• _Data records_:
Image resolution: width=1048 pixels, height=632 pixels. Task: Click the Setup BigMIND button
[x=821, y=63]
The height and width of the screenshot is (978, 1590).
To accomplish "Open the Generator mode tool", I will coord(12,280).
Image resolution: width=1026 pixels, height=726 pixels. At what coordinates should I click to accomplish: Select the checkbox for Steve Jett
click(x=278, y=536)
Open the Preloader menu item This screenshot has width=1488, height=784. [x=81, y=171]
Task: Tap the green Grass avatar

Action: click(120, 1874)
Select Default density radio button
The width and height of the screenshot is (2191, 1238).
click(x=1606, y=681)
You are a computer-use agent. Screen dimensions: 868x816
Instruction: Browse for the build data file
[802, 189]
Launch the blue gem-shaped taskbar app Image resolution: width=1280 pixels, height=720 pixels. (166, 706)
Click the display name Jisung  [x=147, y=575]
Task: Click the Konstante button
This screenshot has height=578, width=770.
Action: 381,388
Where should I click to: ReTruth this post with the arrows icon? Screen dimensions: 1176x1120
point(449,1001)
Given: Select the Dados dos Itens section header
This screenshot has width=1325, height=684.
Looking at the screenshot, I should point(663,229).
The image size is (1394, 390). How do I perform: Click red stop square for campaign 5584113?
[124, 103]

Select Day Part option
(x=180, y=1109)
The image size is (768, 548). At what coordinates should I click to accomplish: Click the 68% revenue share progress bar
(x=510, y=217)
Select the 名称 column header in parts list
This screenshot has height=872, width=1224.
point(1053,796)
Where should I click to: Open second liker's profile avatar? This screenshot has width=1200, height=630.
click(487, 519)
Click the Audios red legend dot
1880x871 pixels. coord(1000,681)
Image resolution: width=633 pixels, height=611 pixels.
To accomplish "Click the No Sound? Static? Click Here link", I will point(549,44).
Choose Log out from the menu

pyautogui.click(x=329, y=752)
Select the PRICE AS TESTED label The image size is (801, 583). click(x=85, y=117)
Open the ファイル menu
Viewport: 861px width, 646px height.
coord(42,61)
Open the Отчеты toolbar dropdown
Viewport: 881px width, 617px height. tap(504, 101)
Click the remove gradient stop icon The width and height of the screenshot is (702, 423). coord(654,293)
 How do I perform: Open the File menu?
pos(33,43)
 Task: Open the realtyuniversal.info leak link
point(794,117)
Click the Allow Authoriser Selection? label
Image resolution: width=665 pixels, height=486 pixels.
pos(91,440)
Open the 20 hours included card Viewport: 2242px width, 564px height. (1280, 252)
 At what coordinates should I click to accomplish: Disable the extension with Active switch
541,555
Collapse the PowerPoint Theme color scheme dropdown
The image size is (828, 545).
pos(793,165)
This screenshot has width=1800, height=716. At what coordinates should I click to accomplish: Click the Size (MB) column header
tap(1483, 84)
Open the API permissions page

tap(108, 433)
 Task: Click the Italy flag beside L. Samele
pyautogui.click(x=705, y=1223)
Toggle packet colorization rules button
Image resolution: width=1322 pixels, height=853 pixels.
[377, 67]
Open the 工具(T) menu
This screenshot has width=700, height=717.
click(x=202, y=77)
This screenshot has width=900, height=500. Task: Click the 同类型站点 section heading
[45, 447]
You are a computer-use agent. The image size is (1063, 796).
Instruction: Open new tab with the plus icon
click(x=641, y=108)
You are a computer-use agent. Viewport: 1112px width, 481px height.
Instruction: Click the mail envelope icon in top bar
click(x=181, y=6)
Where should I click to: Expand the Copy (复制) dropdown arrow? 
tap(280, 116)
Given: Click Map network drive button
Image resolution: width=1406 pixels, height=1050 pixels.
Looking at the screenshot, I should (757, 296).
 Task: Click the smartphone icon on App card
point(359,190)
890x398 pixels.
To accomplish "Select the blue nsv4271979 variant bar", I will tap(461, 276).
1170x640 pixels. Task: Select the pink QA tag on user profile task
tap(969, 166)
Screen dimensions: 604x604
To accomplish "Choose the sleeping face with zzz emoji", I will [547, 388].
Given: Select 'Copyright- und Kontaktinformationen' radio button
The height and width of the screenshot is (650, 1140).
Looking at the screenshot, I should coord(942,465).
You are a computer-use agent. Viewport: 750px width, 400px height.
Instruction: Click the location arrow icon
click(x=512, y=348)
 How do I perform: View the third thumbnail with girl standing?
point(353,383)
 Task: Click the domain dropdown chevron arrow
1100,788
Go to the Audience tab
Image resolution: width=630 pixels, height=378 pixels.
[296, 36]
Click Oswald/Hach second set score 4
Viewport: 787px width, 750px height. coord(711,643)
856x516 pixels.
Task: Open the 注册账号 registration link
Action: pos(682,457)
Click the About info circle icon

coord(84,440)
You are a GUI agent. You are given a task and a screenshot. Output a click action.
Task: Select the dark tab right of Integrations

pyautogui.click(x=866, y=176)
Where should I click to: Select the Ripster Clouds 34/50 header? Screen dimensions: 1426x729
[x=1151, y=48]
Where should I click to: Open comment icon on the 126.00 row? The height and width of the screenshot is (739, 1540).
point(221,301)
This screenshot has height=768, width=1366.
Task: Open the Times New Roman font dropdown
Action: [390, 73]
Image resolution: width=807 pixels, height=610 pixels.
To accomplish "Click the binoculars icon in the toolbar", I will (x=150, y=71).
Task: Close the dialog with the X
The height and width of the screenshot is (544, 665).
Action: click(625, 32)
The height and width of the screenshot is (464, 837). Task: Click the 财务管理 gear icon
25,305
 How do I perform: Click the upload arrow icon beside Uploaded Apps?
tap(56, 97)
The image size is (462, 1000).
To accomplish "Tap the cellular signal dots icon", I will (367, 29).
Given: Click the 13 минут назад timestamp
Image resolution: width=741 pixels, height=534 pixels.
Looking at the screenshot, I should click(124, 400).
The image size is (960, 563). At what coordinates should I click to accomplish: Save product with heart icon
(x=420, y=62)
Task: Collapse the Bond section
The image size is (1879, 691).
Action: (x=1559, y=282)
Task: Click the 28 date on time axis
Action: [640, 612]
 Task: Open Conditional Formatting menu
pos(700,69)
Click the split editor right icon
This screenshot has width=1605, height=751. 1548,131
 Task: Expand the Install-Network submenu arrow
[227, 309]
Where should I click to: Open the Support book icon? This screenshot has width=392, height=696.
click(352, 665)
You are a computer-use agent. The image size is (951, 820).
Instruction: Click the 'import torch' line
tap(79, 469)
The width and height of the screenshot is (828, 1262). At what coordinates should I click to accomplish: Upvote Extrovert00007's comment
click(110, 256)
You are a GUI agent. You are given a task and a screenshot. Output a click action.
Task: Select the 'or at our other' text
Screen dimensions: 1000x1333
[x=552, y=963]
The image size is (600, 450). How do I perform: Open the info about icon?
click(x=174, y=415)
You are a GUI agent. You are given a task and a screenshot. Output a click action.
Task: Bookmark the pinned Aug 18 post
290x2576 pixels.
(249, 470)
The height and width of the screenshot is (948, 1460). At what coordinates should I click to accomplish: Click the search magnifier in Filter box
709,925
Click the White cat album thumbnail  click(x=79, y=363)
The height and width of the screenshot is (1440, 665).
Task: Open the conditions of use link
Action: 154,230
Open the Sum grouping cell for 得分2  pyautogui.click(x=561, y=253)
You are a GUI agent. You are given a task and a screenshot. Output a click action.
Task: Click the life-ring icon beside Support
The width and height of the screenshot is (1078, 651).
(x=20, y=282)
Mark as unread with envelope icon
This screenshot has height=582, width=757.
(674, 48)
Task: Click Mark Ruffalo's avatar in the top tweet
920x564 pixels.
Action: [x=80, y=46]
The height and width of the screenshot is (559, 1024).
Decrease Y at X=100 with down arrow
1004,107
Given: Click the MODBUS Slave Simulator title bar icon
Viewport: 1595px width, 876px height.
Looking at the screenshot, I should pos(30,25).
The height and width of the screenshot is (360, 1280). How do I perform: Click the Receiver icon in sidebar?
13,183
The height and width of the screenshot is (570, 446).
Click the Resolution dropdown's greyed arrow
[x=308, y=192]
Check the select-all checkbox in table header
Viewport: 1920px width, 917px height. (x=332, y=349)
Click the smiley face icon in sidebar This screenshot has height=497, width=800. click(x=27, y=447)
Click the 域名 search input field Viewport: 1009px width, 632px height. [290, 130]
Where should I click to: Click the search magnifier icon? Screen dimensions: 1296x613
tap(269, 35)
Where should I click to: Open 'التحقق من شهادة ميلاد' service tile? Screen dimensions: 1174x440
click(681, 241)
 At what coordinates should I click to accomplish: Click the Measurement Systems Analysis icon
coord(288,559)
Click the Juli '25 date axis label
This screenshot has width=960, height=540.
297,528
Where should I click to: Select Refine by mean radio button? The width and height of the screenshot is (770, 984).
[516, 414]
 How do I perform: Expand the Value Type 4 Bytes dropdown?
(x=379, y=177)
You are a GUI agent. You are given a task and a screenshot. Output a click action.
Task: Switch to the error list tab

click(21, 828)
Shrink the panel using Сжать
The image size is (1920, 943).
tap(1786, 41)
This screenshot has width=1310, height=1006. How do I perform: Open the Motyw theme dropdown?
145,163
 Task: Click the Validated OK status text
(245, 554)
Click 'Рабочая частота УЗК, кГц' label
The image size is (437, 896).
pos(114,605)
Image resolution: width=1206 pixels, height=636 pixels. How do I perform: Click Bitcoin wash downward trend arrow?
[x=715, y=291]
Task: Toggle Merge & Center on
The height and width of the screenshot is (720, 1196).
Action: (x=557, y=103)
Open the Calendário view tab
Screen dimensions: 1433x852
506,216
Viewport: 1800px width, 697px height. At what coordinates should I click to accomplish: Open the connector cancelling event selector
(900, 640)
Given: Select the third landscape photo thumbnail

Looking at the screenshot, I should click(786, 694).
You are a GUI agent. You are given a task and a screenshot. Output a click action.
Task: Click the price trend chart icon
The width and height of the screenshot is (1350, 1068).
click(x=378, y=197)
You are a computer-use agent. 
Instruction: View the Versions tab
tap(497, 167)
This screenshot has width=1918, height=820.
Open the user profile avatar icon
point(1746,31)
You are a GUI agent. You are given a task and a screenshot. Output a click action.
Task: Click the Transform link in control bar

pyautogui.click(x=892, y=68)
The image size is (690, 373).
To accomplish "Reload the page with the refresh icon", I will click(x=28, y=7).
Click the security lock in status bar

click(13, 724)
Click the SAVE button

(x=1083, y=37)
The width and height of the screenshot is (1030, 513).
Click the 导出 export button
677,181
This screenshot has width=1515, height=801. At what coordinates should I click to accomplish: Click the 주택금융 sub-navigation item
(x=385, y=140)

• _Task goal_:
For each line in the entries that holds "blue", return that line.

• _Exercise response_:
Launch the blue gem-shaped taskbar app Image resolution: width=1280 pixels, height=720 pixels. (166, 706)
To accomplish "Select the blue nsv4271979 variant bar", I will tap(461, 276).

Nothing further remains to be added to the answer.